Background

Breakout Session

From 📎 to 🧠: Building Gen AI Apps & Copilots on Streaming Data with Flink SQL

Gen AI apps such as intelligent business-specific Copilots can serve as a vital link between foundational models and data streaming, enhancing developer and employee productivity. Enabling users to ask questions about streaming data in natural language can provide business and engineering teams with dynamic, real-time access to organizational knowledge, enhancing employee productivity and improving workflows across enterprise operations.  

  For structured data in Kafka topics, we have found the accuracy of LLMs to dynamically generate correct Flink SQL being greatly improved by establishing strong data contracts and evolving schemas through generating annotations and metadata with the help of LLMs.
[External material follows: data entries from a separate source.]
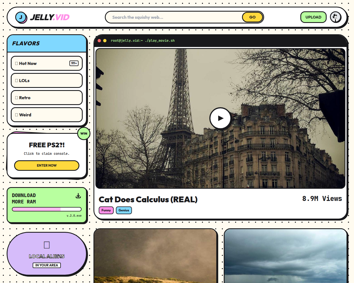
Task: Focus the 'Search the squishy web' field
Action: pyautogui.click(x=174, y=17)
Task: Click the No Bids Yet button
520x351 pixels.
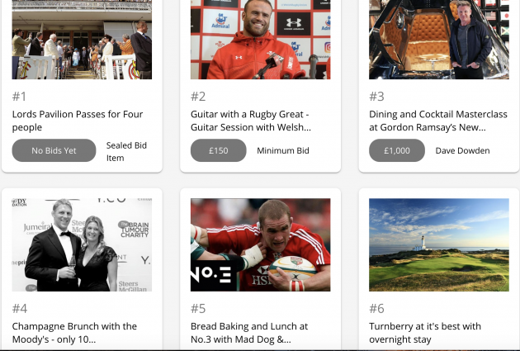Action: coord(54,150)
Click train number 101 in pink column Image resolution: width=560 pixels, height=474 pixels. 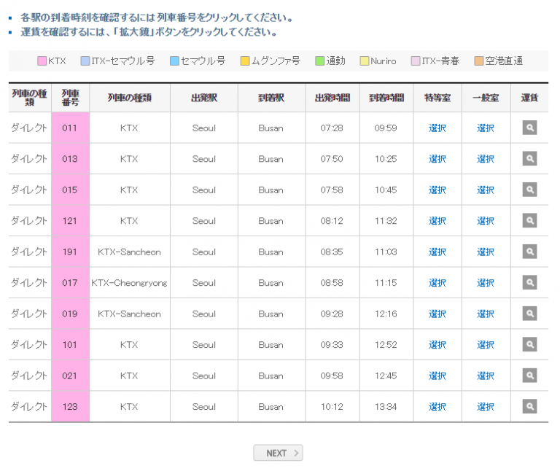tap(70, 345)
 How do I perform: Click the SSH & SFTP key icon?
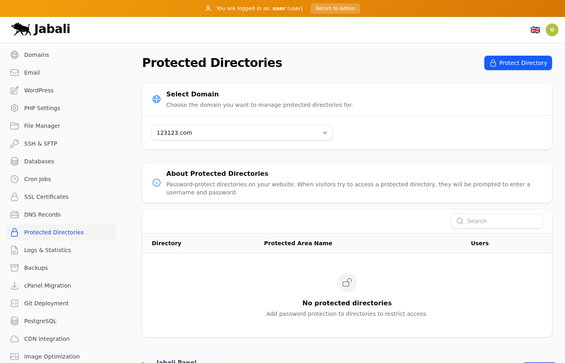point(15,144)
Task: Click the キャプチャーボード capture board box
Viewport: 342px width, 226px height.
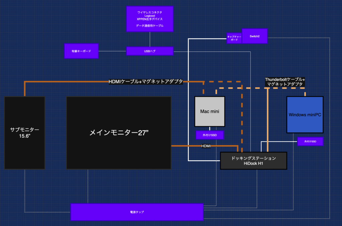Action: [234, 37]
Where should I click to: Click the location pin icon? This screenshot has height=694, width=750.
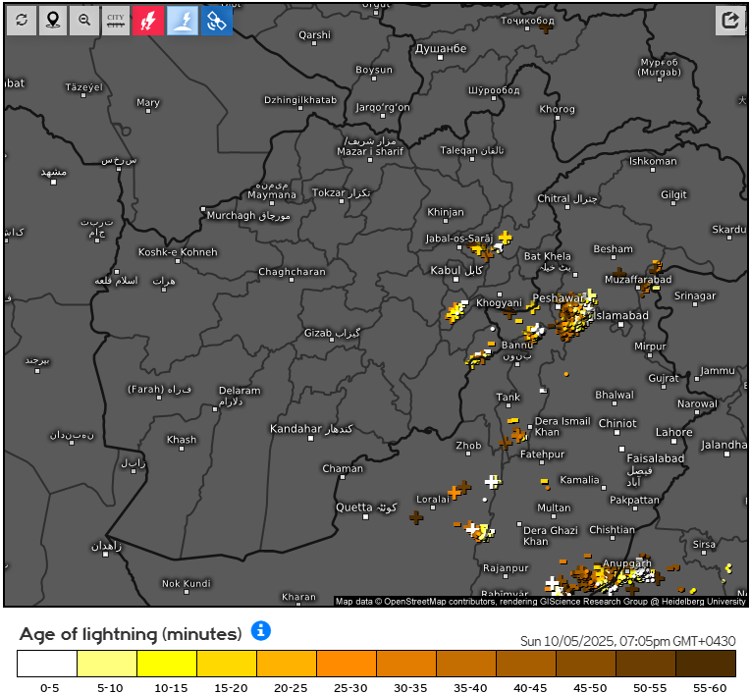[53, 20]
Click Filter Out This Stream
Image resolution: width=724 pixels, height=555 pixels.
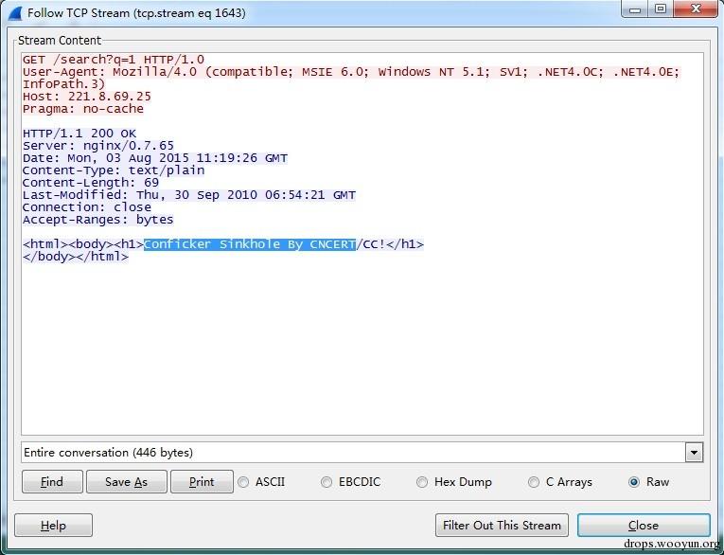(503, 526)
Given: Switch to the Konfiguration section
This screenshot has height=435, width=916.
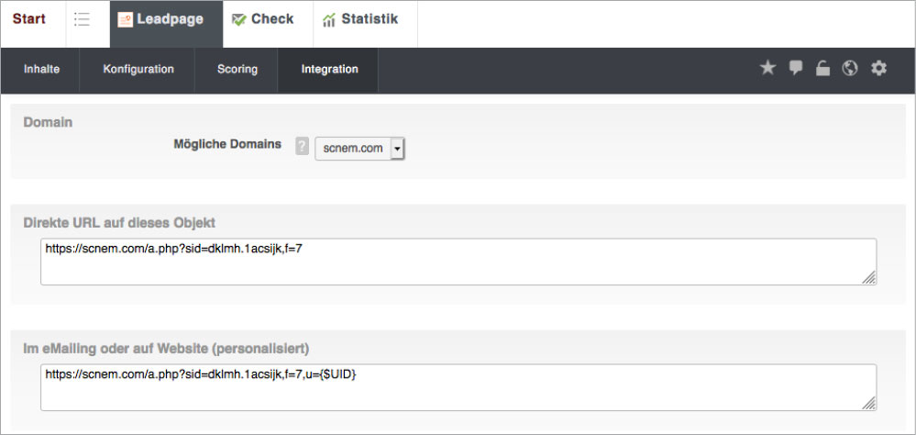Looking at the screenshot, I should click(x=138, y=70).
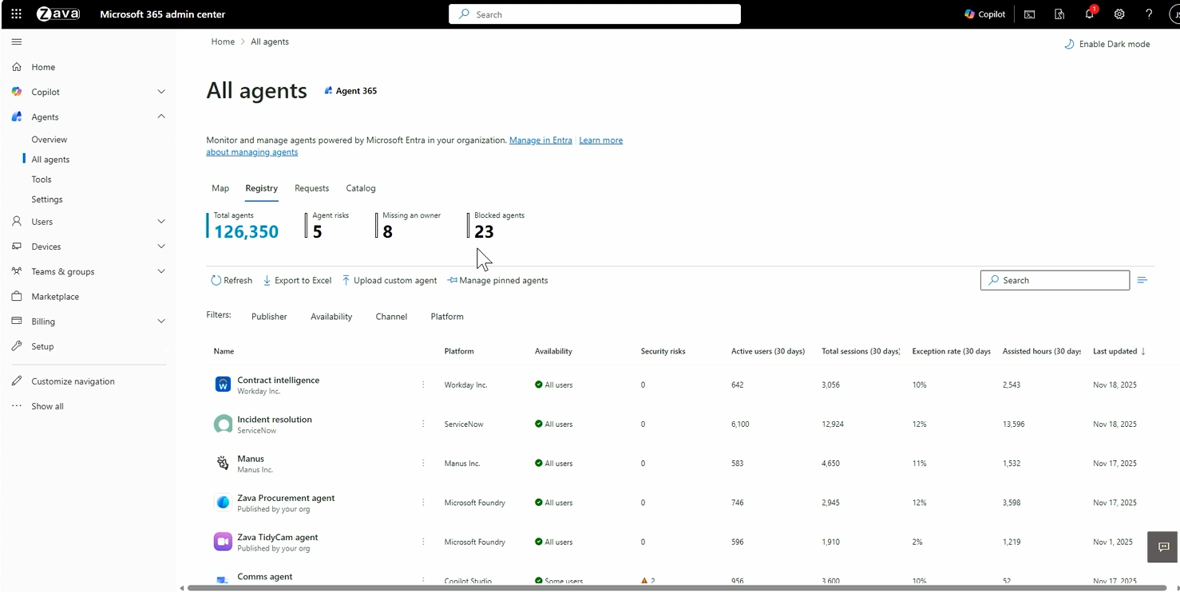Expand the Copilot navigation section
1180x592 pixels.
click(x=161, y=92)
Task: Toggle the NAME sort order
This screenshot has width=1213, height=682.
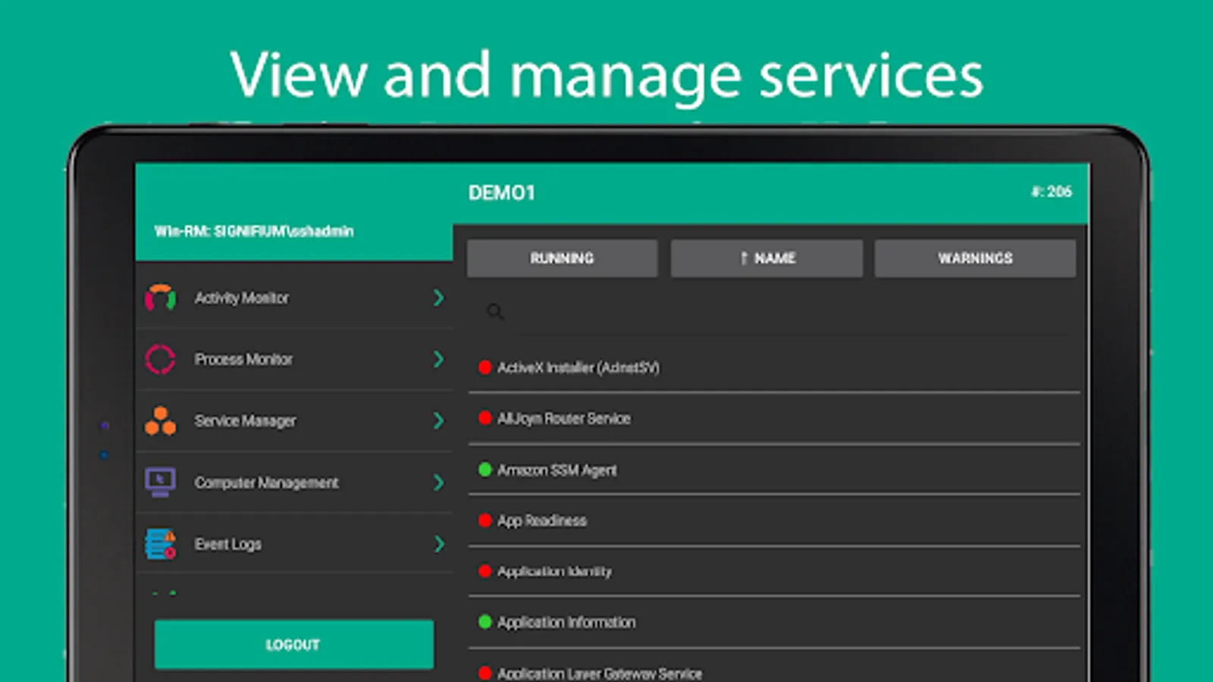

Providing the LLM with full context about the latest schema of Kafka topics and Flink tables proved to be crucial for the robustness of generated Flink SQL statements.  

  For semi-structured and unstructured data (like text, JSON, and binary files), continuously generating embeddings and storing them in vector databases for retrieval augmented generation (RAG) can serve as a powerful knowledge resource. Enterprises today only analyze and use 0.5% of unstructured data.  

  We will demonstrate in a concrete step-by-step example how to build and deploy a Copilot in TypeScript/JavaScript with open-source tools, integrated with Apache Kafka for event streaming, Apache Flink for stream processing, OpenAI/Mistral for model inference and vector stores. In addition to custom Copilot UIs, we will also cover the deployment and monitoring of Copilots across various internal tools, such as Slack, Microsoft 365 Copilot, and OpenAI GPTs.

Steffen Hoellinger

Airy, Inc.